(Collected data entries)
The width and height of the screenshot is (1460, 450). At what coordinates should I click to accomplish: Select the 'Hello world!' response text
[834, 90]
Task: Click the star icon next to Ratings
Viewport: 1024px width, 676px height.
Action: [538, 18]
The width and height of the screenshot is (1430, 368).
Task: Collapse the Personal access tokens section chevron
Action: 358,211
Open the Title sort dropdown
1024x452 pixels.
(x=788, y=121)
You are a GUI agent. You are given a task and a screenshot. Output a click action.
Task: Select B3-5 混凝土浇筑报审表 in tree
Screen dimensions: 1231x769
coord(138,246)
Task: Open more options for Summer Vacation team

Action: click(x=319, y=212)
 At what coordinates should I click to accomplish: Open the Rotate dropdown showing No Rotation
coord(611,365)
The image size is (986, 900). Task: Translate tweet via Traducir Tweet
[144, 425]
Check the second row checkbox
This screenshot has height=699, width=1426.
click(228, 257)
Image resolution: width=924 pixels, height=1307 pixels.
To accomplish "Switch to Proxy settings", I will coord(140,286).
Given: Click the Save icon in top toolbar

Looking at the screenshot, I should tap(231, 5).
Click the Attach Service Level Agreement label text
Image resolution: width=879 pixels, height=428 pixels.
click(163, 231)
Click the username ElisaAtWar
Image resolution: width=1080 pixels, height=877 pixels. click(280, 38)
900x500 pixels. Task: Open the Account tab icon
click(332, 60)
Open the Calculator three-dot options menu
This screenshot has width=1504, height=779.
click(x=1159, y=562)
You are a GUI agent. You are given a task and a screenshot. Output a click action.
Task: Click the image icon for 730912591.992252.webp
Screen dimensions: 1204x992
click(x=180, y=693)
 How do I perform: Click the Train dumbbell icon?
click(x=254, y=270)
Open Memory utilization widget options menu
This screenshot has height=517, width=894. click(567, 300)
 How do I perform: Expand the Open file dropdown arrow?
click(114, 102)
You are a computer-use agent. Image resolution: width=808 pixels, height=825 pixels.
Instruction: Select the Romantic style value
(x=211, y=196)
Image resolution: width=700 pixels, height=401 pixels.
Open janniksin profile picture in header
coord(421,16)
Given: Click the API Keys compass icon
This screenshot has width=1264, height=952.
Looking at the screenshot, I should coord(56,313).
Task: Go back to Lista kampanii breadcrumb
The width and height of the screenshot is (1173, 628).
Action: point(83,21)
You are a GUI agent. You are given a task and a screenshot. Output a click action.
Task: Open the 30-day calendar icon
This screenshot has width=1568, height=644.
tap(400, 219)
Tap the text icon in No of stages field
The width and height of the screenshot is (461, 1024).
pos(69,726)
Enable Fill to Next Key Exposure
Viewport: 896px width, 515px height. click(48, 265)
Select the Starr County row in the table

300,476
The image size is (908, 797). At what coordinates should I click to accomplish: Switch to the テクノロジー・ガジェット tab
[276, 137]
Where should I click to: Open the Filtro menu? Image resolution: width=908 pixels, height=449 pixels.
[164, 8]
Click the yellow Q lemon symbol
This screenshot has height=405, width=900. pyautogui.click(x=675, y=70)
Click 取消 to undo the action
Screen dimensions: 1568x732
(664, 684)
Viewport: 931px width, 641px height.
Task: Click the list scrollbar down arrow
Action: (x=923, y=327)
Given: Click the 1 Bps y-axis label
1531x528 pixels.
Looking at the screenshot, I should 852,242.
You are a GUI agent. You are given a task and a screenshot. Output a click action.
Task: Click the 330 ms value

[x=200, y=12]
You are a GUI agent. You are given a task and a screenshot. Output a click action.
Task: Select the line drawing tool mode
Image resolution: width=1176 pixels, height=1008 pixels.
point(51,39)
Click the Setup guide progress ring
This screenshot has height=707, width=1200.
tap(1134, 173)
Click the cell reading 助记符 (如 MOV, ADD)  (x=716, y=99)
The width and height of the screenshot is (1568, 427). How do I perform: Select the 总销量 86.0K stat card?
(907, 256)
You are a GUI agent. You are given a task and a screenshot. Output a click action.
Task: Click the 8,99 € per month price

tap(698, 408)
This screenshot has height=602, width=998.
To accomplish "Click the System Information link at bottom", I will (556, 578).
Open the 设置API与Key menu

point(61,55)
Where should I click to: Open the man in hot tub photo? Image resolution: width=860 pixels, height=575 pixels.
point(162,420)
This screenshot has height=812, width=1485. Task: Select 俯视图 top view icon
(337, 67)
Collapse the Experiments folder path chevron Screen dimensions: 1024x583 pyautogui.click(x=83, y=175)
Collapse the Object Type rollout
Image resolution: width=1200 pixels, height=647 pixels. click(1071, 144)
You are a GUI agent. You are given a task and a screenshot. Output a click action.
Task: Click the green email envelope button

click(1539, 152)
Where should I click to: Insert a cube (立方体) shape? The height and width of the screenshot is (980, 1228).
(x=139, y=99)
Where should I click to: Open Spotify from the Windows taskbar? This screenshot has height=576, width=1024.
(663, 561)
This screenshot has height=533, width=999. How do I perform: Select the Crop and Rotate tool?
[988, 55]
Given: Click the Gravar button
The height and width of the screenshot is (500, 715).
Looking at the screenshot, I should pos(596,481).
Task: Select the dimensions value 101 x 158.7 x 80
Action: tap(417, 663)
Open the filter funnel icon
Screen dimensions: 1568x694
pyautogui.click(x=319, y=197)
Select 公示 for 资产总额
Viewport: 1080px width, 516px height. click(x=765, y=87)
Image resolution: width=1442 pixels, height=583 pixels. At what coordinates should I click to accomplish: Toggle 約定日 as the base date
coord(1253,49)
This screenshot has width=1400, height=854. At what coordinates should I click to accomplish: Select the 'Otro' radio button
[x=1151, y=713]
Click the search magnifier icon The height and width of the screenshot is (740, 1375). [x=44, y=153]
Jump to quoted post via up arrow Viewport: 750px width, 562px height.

**Your objective**
Repeat each entry above exactly as it appears.

**Reply**
The width and height of the screenshot is (1460, 450). At what coordinates should I click to accomplish: Select the 'Hello world!' response text
[834, 90]
Task: Click the star icon next to Ratings
Viewport: 1024px width, 676px height.
Action: [538, 18]
The width and height of the screenshot is (1430, 368).
Task: Collapse the Personal access tokens section chevron
Action: 358,211
Open the Title sort dropdown
1024x452 pixels.
(x=788, y=121)
You are a GUI agent. You are given a task and a screenshot. Output a click action.
Task: Select B3-5 混凝土浇筑报审表 in tree
Screen dimensions: 1231x769
coord(138,246)
Task: Open more options for Summer Vacation team

Action: click(x=319, y=212)
 At what coordinates should I click to accomplish: Open the Rotate dropdown showing No Rotation
coord(611,365)
The image size is (986, 900). Task: Translate tweet via Traducir Tweet
[144, 425]
Check the second row checkbox
This screenshot has height=699, width=1426.
click(228, 257)
Image resolution: width=924 pixels, height=1307 pixels.
To accomplish "Switch to Proxy settings", I will coord(140,286).
Given: Click the Save icon in top toolbar

Looking at the screenshot, I should tap(231, 5).
Click the Attach Service Level Agreement label text
Image resolution: width=879 pixels, height=428 pixels.
click(163, 231)
Click the username ElisaAtWar
Image resolution: width=1080 pixels, height=877 pixels. click(280, 38)
900x500 pixels. Task: Open the Account tab icon
click(332, 60)
Open the Calculator three-dot options menu
This screenshot has width=1504, height=779.
click(x=1159, y=562)
You are a GUI agent. You are given a task and a screenshot. Output a click action.
Task: Click the image icon for 730912591.992252.webp
Screen dimensions: 1204x992
click(x=180, y=693)
 How do I perform: Click the Train dumbbell icon?
click(x=254, y=270)
Open Memory utilization widget options menu
This screenshot has height=517, width=894. click(567, 300)
 How do I perform: Expand the Open file dropdown arrow?
click(114, 102)
You are a computer-use agent. Image resolution: width=808 pixels, height=825 pixels.
Instruction: Select the Romantic style value
(x=211, y=196)
Image resolution: width=700 pixels, height=401 pixels.
Open janniksin profile picture in header
coord(421,16)
Given: Click the API Keys compass icon
This screenshot has width=1264, height=952.
Looking at the screenshot, I should coord(56,313).
Task: Go back to Lista kampanii breadcrumb
The width and height of the screenshot is (1173, 628).
Action: point(83,21)
You are a GUI agent. You are given a task and a screenshot. Output a click action.
Task: Open the 30-day calendar icon
This screenshot has width=1568, height=644.
tap(400, 219)
Tap the text icon in No of stages field
The width and height of the screenshot is (461, 1024).
pos(69,726)
Enable Fill to Next Key Exposure
Viewport: 896px width, 515px height. click(48, 265)
Select the Starr County row in the table

300,476
The image size is (908, 797). At what coordinates should I click to accomplish: Switch to the テクノロジー・ガジェット tab
[276, 137]
Where should I click to: Open the Filtro menu? Image resolution: width=908 pixels, height=449 pixels.
[164, 8]
Click the yellow Q lemon symbol
This screenshot has height=405, width=900. pyautogui.click(x=675, y=70)
Click 取消 to undo the action
Screen dimensions: 1568x732
(664, 684)
Viewport: 931px width, 641px height.
Task: Click the list scrollbar down arrow
Action: (x=923, y=327)
Given: Click the 1 Bps y-axis label
1531x528 pixels.
Looking at the screenshot, I should 852,242.
You are a GUI agent. You are given a task and a screenshot. Output a click action.
Task: Click the 330 ms value

[x=200, y=12]
You are a GUI agent. You are given a task and a screenshot. Output a click action.
Task: Select the line drawing tool mode
Image resolution: width=1176 pixels, height=1008 pixels.
point(51,39)
Click the Setup guide progress ring
This screenshot has height=707, width=1200.
tap(1134, 173)
Click the cell reading 助记符 (如 MOV, ADD)  (x=716, y=99)
The width and height of the screenshot is (1568, 427). How do I perform: Select the 总销量 86.0K stat card?
(907, 256)
You are a GUI agent. You are given a task and a screenshot. Output a click action.
Task: Click the 8,99 € per month price

tap(698, 408)
This screenshot has height=602, width=998.
To accomplish "Click the System Information link at bottom", I will (556, 578).
Open the 设置API与Key menu

point(61,55)
Where should I click to: Open the man in hot tub photo? Image resolution: width=860 pixels, height=575 pixels.
point(162,420)
This screenshot has height=812, width=1485. Task: Select 俯视图 top view icon
(337, 67)
Collapse the Experiments folder path chevron Screen dimensions: 1024x583 pyautogui.click(x=83, y=175)
Collapse the Object Type rollout
Image resolution: width=1200 pixels, height=647 pixels. click(1071, 144)
You are a GUI agent. You are given a task and a screenshot. Output a click action.
Task: Click the green email envelope button

click(1539, 152)
Where should I click to: Insert a cube (立方体) shape? The height and width of the screenshot is (980, 1228).
(x=139, y=99)
Where should I click to: Open Spotify from the Windows taskbar? This screenshot has height=576, width=1024.
(663, 561)
This screenshot has height=533, width=999. How do I perform: Select the Crop and Rotate tool?
[988, 55]
Given: Click the Gravar button
The height and width of the screenshot is (500, 715).
Looking at the screenshot, I should pos(596,481).
Task: Select the dimensions value 101 x 158.7 x 80
Action: tap(417, 663)
Open the filter funnel icon
Screen dimensions: 1568x694
pyautogui.click(x=319, y=197)
Select 公示 for 资产总额
Viewport: 1080px width, 516px height. click(x=765, y=87)
Image resolution: width=1442 pixels, height=583 pixels. At what coordinates should I click to accomplish: Toggle 約定日 as the base date
coord(1253,49)
This screenshot has width=1400, height=854. At what coordinates should I click to accomplish: Select the 'Otro' radio button
[x=1151, y=713]
Click the search magnifier icon The height and width of the screenshot is (740, 1375). [x=44, y=153]
Jump to quoted post via up arrow Viewport: 750px width, 562px height.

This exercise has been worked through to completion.